◆ TEXT BLOCK:

# # # # # # #

October 03, 2014 — Carlos Fenollosa

Maybe the difference between a junior and a senior programmer is that the first will sometimes say "I don't know how to do this", while the second will always say "Give me a week".

When you finish college with a computer engineering degree, everything seems possible. You just learned how to design a computer from the zeros and ones up to the applications. From logic gates up to a CPU, from TCP to HTTP, from assembler to Java.

Then, time passes, you get a regular job, and regardless of its awesomeness you start forgetting stuff. Furthermore, you discover super smart people who are light years ahead of you, and for some reason, your mind thinks of them as superheroes, almost magical creatures who can write an ultrafast x86 emulator or make a disk drive play the Imperial March

Don't get me wrong, these are amazing feats. But psychologically you start to feel dumber and dumber up to the point where you believe that the only thing you can aspire to is write webpages and some normal stuff. Even if you have great skills and do a great job at a great company, it's difficult not to feel just a tiny peg of the machine.

I didn't know how to do anything else, and I thought I'd fail if I tried. In college, I suffered a lot with some courses, and to date I still don't know how I passed. But the truth is that college is very dense, and without all the stress from exams and projects, and thanks to age and experience, things actually get easier to learn.

That's why side projects are important.

Three years ago I launched my first successful project to the Internet, bashblog. It's no big deal, but it's a commitment. People use it, contribute patches, discuss ideas, and I have the responsibility to make it work.

Then I started learning things that have always tickled my curiosity. It started with functional programming, one of the academic topics which has been discussed since the 60s but never took off. Then I did more courses on astrophysics and statistics.

# # # # # # #

◆ SUPPLIED DATA:
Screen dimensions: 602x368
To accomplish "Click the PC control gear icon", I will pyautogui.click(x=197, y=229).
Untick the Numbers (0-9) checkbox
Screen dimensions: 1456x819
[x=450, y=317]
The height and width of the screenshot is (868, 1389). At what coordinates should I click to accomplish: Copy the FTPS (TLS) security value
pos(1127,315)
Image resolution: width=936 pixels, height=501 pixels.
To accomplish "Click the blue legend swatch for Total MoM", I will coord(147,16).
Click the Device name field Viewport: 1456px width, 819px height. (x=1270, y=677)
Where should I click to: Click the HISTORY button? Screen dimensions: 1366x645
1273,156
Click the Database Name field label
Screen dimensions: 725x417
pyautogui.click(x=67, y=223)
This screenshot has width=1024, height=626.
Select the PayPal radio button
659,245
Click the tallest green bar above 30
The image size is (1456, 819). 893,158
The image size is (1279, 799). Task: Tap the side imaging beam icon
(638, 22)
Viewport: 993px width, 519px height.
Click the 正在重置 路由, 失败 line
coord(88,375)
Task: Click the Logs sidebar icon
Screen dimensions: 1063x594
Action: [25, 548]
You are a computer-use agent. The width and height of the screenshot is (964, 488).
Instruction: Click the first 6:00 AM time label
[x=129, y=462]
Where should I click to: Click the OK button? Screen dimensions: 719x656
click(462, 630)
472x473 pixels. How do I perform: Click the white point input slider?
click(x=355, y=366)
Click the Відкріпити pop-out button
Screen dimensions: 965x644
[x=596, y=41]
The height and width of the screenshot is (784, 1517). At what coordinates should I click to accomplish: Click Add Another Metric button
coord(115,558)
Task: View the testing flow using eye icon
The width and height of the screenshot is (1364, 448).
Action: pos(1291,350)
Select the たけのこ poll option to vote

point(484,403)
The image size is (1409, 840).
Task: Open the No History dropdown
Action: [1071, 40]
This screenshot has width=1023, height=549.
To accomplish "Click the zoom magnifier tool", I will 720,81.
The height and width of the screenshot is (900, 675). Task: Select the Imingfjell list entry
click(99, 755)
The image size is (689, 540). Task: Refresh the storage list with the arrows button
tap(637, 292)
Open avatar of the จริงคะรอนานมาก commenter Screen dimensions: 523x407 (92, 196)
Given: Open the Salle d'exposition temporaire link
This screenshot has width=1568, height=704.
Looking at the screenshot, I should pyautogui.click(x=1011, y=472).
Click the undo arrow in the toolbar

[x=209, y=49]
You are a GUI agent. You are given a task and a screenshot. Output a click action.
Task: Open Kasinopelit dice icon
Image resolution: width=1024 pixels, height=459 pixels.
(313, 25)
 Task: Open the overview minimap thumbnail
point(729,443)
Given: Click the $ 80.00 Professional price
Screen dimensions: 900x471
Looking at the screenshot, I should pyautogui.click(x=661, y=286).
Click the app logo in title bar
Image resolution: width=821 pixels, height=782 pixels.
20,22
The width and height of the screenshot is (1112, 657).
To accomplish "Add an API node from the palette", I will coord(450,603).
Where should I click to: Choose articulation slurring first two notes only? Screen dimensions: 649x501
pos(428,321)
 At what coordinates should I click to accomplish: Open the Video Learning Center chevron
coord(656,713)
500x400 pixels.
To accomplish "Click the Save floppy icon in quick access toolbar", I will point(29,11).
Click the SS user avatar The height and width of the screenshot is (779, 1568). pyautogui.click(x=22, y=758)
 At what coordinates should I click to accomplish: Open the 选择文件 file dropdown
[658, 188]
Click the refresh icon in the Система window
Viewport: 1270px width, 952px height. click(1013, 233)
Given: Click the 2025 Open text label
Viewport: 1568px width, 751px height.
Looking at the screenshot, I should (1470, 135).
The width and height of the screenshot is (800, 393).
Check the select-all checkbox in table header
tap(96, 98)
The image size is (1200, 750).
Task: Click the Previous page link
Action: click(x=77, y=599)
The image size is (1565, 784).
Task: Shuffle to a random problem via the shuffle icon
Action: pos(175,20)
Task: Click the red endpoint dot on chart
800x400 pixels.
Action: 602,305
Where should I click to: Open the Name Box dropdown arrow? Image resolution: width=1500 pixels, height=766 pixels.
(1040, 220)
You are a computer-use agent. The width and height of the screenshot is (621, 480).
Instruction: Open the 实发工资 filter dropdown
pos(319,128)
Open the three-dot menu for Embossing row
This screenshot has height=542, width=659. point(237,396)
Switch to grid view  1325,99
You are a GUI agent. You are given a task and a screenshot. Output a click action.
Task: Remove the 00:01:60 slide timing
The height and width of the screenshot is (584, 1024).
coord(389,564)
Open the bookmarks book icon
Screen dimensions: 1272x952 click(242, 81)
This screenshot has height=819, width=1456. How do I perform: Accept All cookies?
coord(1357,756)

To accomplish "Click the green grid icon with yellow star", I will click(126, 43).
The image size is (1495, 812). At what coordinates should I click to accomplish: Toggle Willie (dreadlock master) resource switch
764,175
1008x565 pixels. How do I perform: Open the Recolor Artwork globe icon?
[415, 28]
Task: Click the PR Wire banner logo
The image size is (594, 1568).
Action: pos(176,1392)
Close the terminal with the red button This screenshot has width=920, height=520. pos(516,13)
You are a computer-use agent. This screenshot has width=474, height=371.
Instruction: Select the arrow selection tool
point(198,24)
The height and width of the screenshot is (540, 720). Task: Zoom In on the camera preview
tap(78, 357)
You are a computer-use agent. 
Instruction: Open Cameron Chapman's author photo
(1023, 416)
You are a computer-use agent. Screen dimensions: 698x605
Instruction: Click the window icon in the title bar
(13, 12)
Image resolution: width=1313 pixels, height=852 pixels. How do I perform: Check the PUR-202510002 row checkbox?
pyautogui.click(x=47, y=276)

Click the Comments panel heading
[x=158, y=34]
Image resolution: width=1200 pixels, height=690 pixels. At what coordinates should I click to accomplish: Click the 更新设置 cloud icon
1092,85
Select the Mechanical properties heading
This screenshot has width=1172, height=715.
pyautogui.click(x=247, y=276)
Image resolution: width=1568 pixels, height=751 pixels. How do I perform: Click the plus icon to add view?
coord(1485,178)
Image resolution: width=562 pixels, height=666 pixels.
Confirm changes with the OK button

# # # # # # #

◆ SET TASK A: Reproduce the entries verbatim, beginning with their first line and ending with the line that contains "coord(115,558)", both ends included.
◆ SET TASK B: Continue the essay on side projects from the point where it stops.
The essay on side projects and the entries are separate, unrelated material.

◆ EXERCISE ANSWER A:
Screen dimensions: 602x368
To accomplish "Click the PC control gear icon", I will pyautogui.click(x=197, y=229).
Untick the Numbers (0-9) checkbox
Screen dimensions: 1456x819
[x=450, y=317]
The height and width of the screenshot is (868, 1389). At what coordinates should I click to accomplish: Copy the FTPS (TLS) security value
pos(1127,315)
Image resolution: width=936 pixels, height=501 pixels.
To accomplish "Click the blue legend swatch for Total MoM", I will coord(147,16).
Click the Device name field Viewport: 1456px width, 819px height. (x=1270, y=677)
Where should I click to: Click the HISTORY button? Screen dimensions: 1366x645
1273,156
Click the Database Name field label
Screen dimensions: 725x417
pyautogui.click(x=67, y=223)
This screenshot has width=1024, height=626.
Select the PayPal radio button
659,245
Click the tallest green bar above 30
The image size is (1456, 819). 893,158
The image size is (1279, 799). Task: Tap the side imaging beam icon
(638, 22)
Viewport: 993px width, 519px height.
Click the 正在重置 路由, 失败 line
coord(88,375)
Task: Click the Logs sidebar icon
Screen dimensions: 1063x594
Action: [25, 548]
You are a computer-use agent. The width and height of the screenshot is (964, 488).
Instruction: Click the first 6:00 AM time label
[x=129, y=462]
Where should I click to: Click the OK button? Screen dimensions: 719x656
click(462, 630)
472x473 pixels. How do I perform: Click the white point input slider?
click(x=355, y=366)
Click the Відкріпити pop-out button
Screen dimensions: 965x644
[x=596, y=41]
The height and width of the screenshot is (784, 1517). At what coordinates should I click to accomplish: Click Add Another Metric button
coord(115,558)

◆ EXERCISE ANSWER B:
This year I left my job to take a sabbatical and start new projects. In some countries it's normal to take a sabbatical before starting college to travel and learn. But almost nobody thinks about a sabbatical when you're 30. You can choose a wrong career path when you're 18 and fix it, but the 30s are critical and one needs to be really sure that they want to spend the rest of their life doing what they love.

I have recently found, don't know how to put it, some change of mind, new strength, inspiration. I want to learn how to write an OS. I started writing mobile apps. I want to launch a product. I'm contributing to an industrial patent to do really cool stuff with cellphones.

As usual, every of these projects hides many challenges. I've had to read RFCs, learn how to extract voice patterns from an audio file, write device drivers, deal with lawyers and read formal documents 1

We live in the information age. There are plenty of resources, some of those University-grade, to learn new skills. Discipline and planning can go a long way. There is no excuse.

Github and other websites have also made it effortless to collaborate with total strangers. It really makes me happy and proud to see other people commenting on things I've done. Years ago you had to go to a computer hobbyist meeting to show your work, now you can do it online... and others will improve it.

Stack Overflow will provide code samples and guidance. I've now started hearing undergrads utter "Did you really code programs without Stack Overflow?" in the same way that I used to say "Did you code programs without the internet?" to people who had to read manuals and go to a library.

Hacker News and Reddit can guide you on what's cool nowadays. Live in the future, then build what's missing.

I guess that it's comfortable to dismiss some ideas just because "we don't know how to do it". And that's a waste of our university degrees. We have some responsibility to do cool stuff. If we don't build it, who will? If we can build it, why wait? If you don't have the skills, learn them. Just Google it. Work on it for a week, and you will succeed.

Do you miss the adrenaline rush that you used to get when you first discovered something? The "oooh" and the "aaah"? Learn something new, something radical, something cool and futuristic. Start a project, and release it. It doesn't need to be complete.

The greatest force that pushes us to build things is the knowledge that nobody else will build them for us.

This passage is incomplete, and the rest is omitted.